====== PASSAGE SHOWN
Possible new wood working tool ...?

Im a architectural woodwork/furniture shop. No CNC in the shop, and i rarely outsource that sort of work (usually specialty balusters or wacky 'art' cutout panel stuff). There is always a way to make it happen old school, and i find that is often the most effective route. I did just buy a mill, mostly because i wanted to learn, but also so i can make my own tools/hardware. One of the uses will definitely be making jigs for complex hardware install like Tectus hinges, pivot hinges, flush outlets, etc. I've always made those jigs from wood, but they end up not lasting as long as id like. Doing any of theat on an analog milling machine seem like it would actualy introduce more slop/error than a goo jig and take a lot longer. I've pondered an over arm router for specialty projects (mostly custom handrail fabrication) but i don't have the space for a tool used so rarely and i have other ways. I have seen router table versions, and nice japanese machines that do similar work, but again, space and rarity of use. Ive done plenty of inlay freehand, with edge guides, and purched or shop made tramels/circle jigs. Scaled from tiny to huge; tons of complex jointery by hand, machine, or hybrid, again at all scales.

To the original poster, what is your specific use for a mill/overarm router for hinges? I cannot imagine a situation where that would be even on the top fire ways i would approach a hinge or any hardware i can think of. Is the hardware going into metal 'millwork'? Flush trim router bits, router bushings, a compact router, and some scrap sheetgood to make templates will get you lots of places. A drill and some chisels will too. Or just chisels. If you had a lot of varied specialty hinges to install precisely on a jobsite (not in a shop) there is the Shaper Origin. Just curoius since this seems like a very complex approach to pretty simple tasks.
============
====== INFORMATION PROVIDED
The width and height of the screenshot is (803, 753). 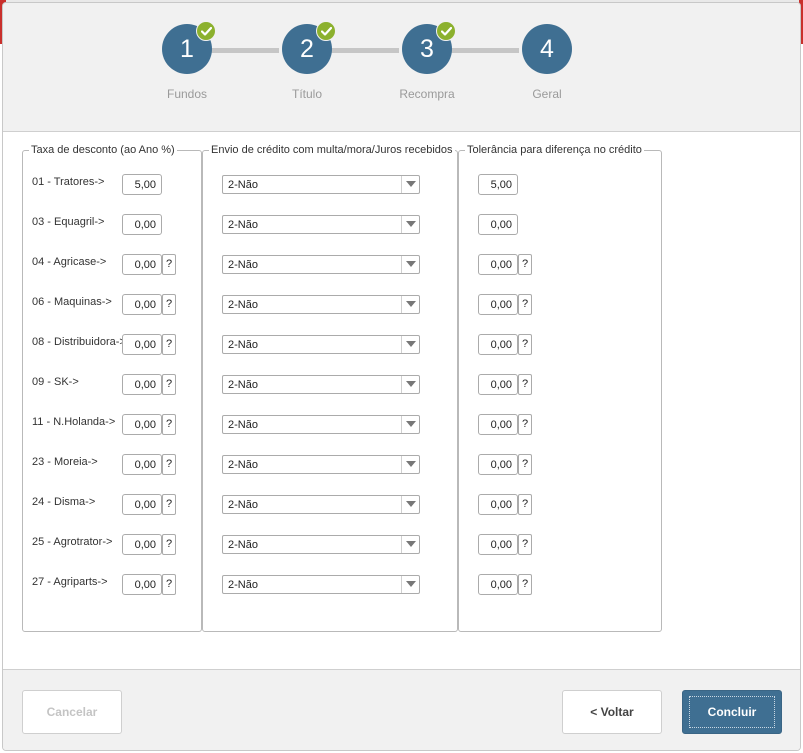 I want to click on step-label: Título, so click(x=306, y=94).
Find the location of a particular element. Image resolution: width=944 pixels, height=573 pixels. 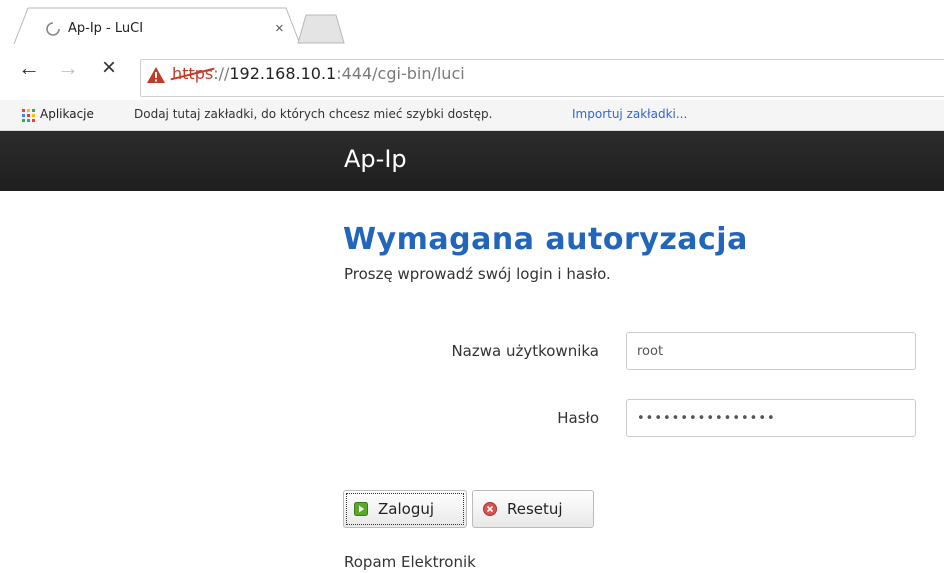

reset-button: Resetuj is located at coordinates (533, 509).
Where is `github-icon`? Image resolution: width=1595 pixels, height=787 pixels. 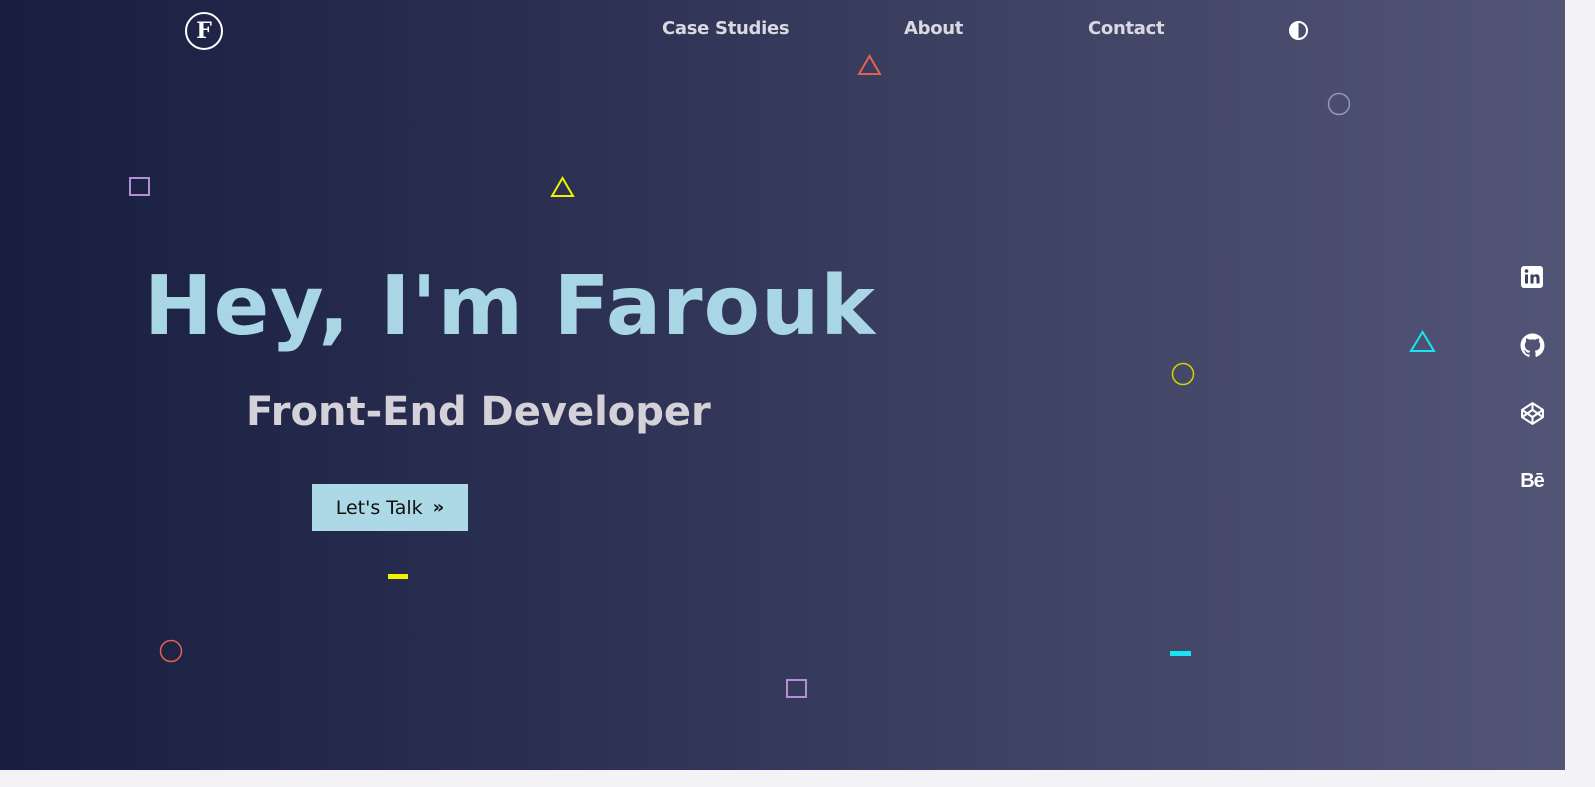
============
__PROBLEM SET__
• a. Could you write out the woodworking post, everything from "To the original" down to "pretty simple tasks."?
• b. Can you extend the woodworking post about mills and hinge jigs past its final sentence?

__ANSWERS TO THIS EXERCISE__
• a.
To the original poster, what is your specific use for a mill/overarm router for hinges? I cannot imagine a situation where that would be even on the top fire ways i would approach a hinge or any hardware i can think of. Is the hardware going into metal 'millwork'? Flush trim router bits, router bushings, a compact router, and some scrap sheetgood to make templates will get you lots of places. A drill and some chisels will too. Or just chisels. If you had a lot of varied specialty hinges to install precisely on a jobsite (not in a shop) there is the Shaper Origin. Just curoius since this seems like a very complex approach to pretty simple tasks.

• b.
 
Has anyone built a vertical mill for wood with a worn out small drill press and a Dremel tool? Negate the motor and spindle, mount the tool in or on the quill, mount a 1/8 to 3/16 milling cutter in the tool and be able to fix that a defined distance above the table so repetitive cuts could be made (in wood) ?

For instance, inletting a cut for hinges... or inlay work.
Unless you are talking about model making or doin very small wood projects, a "Dremel" type tool will not have sufficient power to do any serious wood cutting. You need at least a router motor.
 
I've made some CD storage boxes using bottoms with tabs, sidewalls of tempered hardboard with slots, and
made the slots with a Dremel and router adapter. It was a nuisance (clearance of chips, elasticity of
the wood, slot edges needing reworking/deburring with sandpaper) and I've been imagining other ways
for a while.
PA290008.JPG
PA290009.JPGI even got (hooray for eBay) a metal punch that could make the slots in single-stroke fashion, but had such beefy
return springs that it'd take a hydraulic assist to use.

Current plan (not yet implemented) is to make a hinge that drops the tool, and a guide rail with stops
so it makes a consistent slot length. Instead of electric, I'm considering using one of my pneumatic
'die grinder' items, because of the dust-in-the-motor issue.

I'd recommend using something that cools in operation better than a Dremel (like a pneumatic), if you
want to do complex projects. Dust removal (maybe with an air jet aimed near the cut) will be an issue
if there's a lot of material removed. I just went outdoors for the small project... but it took me a LONG time
to hand-guide the tool through a few dozen slots.

For slot making, the ball end mill is more durable than an end mill would be. I suspect a lot of
sign-making shops can tell you more about milling in wood, and the associated equipment.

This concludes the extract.